[Begin Raw records]
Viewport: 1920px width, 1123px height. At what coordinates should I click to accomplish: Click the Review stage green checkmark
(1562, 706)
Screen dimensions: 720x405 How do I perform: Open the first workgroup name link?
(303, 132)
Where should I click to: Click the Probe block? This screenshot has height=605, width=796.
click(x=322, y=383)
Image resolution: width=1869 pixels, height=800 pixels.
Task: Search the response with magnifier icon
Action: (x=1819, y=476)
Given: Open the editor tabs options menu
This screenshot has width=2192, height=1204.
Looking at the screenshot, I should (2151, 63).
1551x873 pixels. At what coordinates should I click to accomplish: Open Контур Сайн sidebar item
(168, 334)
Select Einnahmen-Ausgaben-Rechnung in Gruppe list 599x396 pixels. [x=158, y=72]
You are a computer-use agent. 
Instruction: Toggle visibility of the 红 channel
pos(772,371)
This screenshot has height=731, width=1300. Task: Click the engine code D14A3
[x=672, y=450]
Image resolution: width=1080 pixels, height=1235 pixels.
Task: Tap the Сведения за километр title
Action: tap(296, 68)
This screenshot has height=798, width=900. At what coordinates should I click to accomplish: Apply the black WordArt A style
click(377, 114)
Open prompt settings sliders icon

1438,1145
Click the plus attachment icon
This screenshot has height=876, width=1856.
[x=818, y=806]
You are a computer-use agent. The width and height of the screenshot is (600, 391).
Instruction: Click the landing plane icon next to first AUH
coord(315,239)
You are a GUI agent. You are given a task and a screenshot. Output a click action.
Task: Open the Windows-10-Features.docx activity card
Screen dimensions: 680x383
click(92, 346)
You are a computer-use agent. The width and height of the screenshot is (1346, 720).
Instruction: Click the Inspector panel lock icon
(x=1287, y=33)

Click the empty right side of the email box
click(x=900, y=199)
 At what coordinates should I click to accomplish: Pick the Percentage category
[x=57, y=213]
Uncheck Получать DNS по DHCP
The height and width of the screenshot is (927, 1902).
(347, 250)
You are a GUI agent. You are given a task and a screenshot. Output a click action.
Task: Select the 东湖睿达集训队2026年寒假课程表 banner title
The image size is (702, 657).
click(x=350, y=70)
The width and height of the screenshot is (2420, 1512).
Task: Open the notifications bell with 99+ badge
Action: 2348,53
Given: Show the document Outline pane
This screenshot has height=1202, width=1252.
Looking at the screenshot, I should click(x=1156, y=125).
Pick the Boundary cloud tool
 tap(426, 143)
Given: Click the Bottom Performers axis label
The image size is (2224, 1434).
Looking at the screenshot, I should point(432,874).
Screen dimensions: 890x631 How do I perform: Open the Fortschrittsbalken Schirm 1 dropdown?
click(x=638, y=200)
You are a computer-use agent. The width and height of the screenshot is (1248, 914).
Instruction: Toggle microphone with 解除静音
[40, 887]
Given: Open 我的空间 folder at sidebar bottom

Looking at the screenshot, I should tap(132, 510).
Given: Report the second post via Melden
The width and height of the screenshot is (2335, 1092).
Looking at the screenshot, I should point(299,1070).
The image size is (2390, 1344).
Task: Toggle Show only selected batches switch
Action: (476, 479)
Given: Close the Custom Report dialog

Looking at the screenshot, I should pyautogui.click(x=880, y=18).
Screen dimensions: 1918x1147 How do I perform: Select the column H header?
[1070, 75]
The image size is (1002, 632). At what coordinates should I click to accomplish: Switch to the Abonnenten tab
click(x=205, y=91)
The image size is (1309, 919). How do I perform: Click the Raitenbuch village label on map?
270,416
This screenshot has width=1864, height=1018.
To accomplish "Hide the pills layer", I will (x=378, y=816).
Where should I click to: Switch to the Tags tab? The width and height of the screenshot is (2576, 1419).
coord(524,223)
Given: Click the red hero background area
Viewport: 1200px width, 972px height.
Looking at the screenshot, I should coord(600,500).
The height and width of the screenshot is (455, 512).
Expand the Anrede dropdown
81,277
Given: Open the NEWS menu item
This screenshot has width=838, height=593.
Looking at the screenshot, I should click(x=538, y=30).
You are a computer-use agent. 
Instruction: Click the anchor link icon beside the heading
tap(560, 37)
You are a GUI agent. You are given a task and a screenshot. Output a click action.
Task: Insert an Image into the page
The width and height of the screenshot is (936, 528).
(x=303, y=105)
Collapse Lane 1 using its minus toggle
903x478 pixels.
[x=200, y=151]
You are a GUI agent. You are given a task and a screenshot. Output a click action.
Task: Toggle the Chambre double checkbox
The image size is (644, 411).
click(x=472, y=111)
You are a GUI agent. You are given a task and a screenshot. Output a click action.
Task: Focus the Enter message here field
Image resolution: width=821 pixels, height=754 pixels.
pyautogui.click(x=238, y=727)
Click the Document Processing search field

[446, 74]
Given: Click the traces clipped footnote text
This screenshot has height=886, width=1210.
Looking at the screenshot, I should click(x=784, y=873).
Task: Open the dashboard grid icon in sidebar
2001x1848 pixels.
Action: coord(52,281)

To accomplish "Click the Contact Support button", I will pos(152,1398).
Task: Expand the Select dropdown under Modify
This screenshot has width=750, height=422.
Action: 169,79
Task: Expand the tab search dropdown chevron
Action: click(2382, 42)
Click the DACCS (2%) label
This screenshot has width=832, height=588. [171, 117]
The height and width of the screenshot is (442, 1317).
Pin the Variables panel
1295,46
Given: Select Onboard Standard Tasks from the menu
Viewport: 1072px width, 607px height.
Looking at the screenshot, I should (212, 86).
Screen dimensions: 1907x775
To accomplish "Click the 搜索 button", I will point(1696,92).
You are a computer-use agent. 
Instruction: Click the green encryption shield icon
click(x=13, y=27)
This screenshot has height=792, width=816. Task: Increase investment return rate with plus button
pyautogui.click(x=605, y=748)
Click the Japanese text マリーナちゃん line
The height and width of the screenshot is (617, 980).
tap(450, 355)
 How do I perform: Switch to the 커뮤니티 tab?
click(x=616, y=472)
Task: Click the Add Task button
[End Raw records]
*Task details*. Convert the lines of the items above into a JSON list of strings, one string per line with blank lines omitted, starting at the line that contains "Screen dimensions: 1907x775" and ending at the last line of the items.

*Exercise result*.
[
  "Screen dimensions: 1907x775",
  "To accomplish \"Click the 搜索 button\", I will point(1696,92).",
  "You are a computer-use agent. ",
  "Instruction: Click the green encryption shield icon",
  "click(x=13, y=27)",
  "This screenshot has height=792, width=816. Task: Increase investment return rate with plus button",
  "pyautogui.click(x=605, y=748)",
  "Click the Japanese text マリーナちゃん line",
  "The height and width of the screenshot is (617, 980).",
  "tap(450, 355)",
  " How do I perform: Switch to the 커뮤니티 tab?",
  "click(x=616, y=472)",
  "Task: Click the Add Task button"
]